Muhlenberg College administrators retroactively canceled themselves after the institution’s president apologized for a play that was performed more than 10 years prior. Students, Kabbany said, were quite clearly scouring the school’s archives to find something to complain about.

“Students had to go and find something to be offended about and had to dig into the bowels of the internet. That goes to show you what we’re up against here — anything from the past is fair game,” she said.

At Lebanon Valley College in Annville, Pennsylvania, protestors demanded that school officials “remove or modify” the name of a campus building. The building, named after one of the college’s past presidents, Clyde A. Lynch, came under fire due to the name’s “associated racial connotations.”

“Anyone with half a brain would know that the name has nothing to do with racial connotations. It’s the last name of a very generous donor who probably helped fund many of these students,” said a graduate of the college.
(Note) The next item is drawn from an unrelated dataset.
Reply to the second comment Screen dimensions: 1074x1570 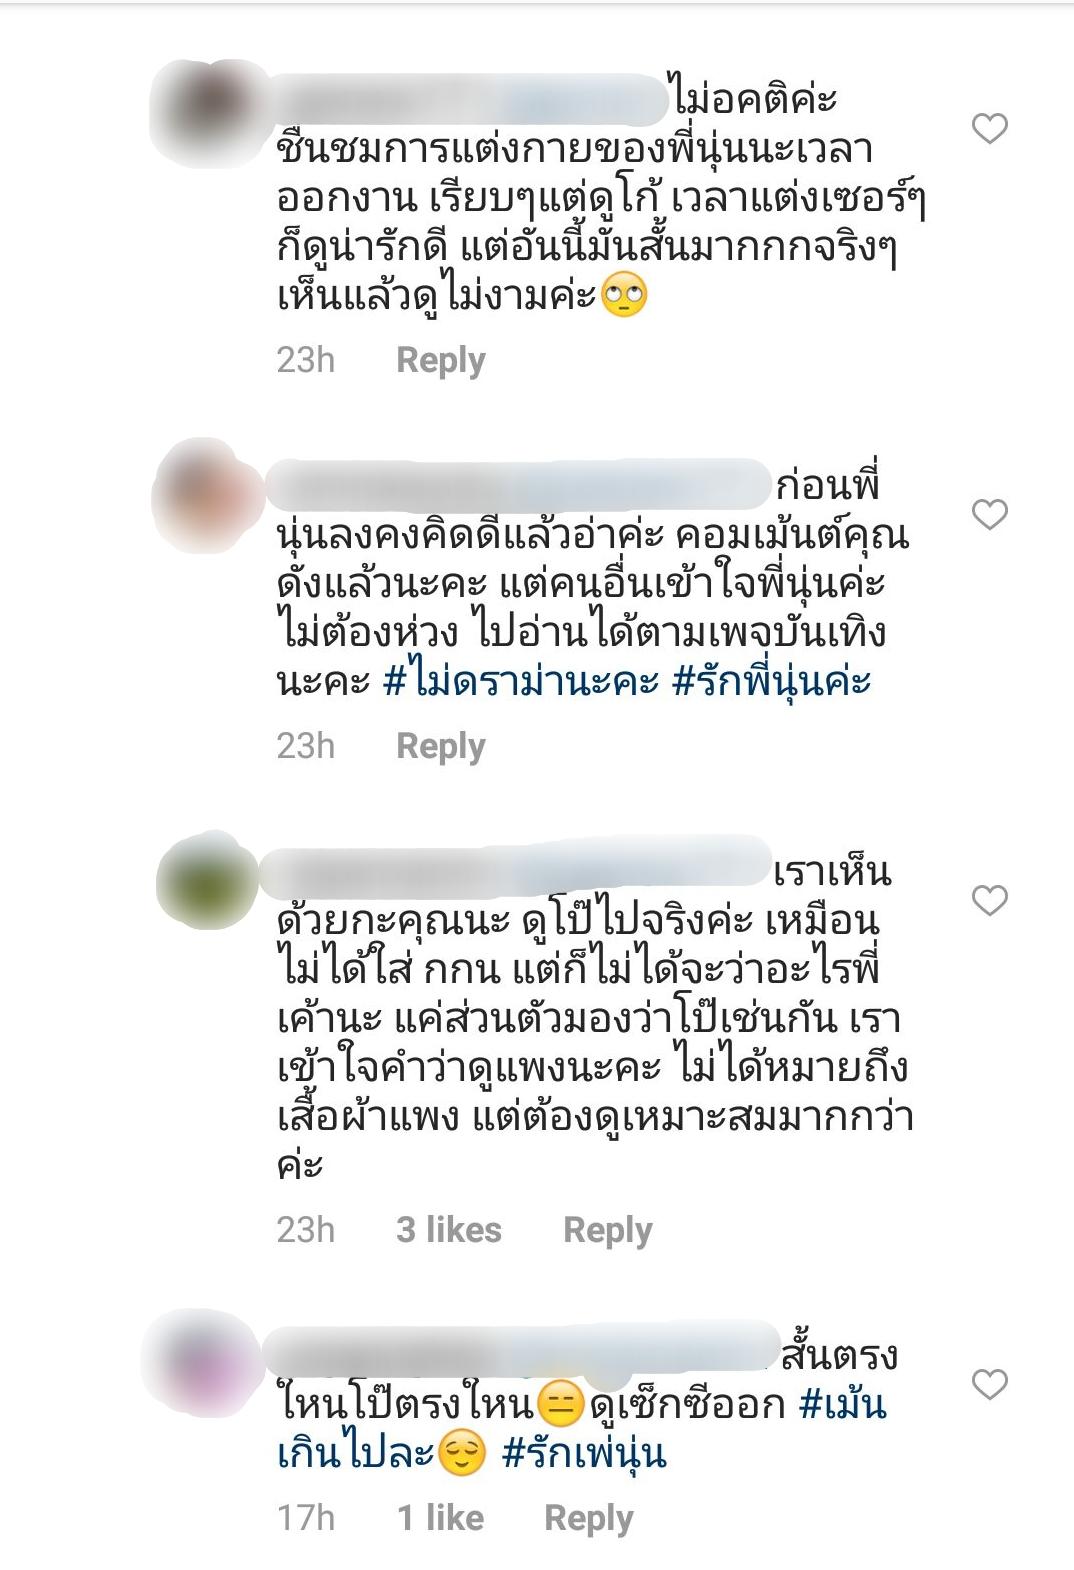coord(441,746)
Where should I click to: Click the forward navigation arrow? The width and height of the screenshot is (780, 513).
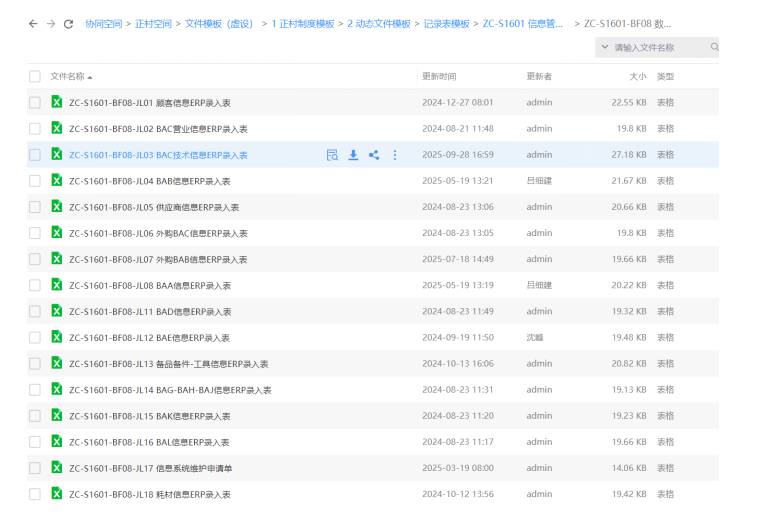click(x=50, y=23)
Kabbany, who spent most of her year spearheading the project, said the database memorializes lost culture. The perfect example, she said, occurred at the University of Virginia, where students tore down a statue of a soldier who fought in the American Revolution.

“It was hauled off campus, but we remember it was there and we have a picture of it and we have a link to an article saying that it used to be there,” Kabbany said. “And you may have canceled it on campus, but this database will stand the test of time to remember all that has been erased by this Orwellian progressive leftist activism.”

The College Fix contacted many colleges and universities to verify stories — and no surprise, universities were eager to apologize for their pasts.

“Why do universities want to apologize for their past and erase their past? They’re convinced that America should be ashamed of itself,” Kabbany said. “They’re convinced that America needs to be destroyed and rebuilt in some sort of socialistic utopia. They’re convinced that the only way to make up for our path is to destroy what we built.”

Hopefully, students, professors, and parents will pay attention to the database — and use it to inform decisions for their futures. Luckily, Kabbany mentioned, there are several alternatives to cancel culture — and several reasons to retain hope.

The 1776 curriculum, for example, which stemmed from the Trump administration’s 1776 commission, is a viable option for classical learning that aims to strengthen civic understanding. Wilfred McClay’s “Land of Hope,” a history book used in college classes, describes American history with honesty and context. Cross-country school board critical race theory protests and interest in homeschooling are growing and could result in a movement that will fight cancel culture.

“It’s like turning the Queen Mary. It’s going to be very difficult, if not impossible, but we’re documenting cancel culture phenomena while other resources are gaining steam,” Kabbany said. 

The hundreds of entries organized in the database are just the start — but a good start. Thanks to the College Fix, hundreds of professors, students, statues, paintings, and books are preserved — and even though many were lost to cancel culture, their legacies will live on.

“Cancel culture is a tumor in the American body. But we don’t want them to succeed,” Kabbany said. “We see weekly headlines that we read, remember, and then forget. The database is the one place cancel culture won’t be forgotten.”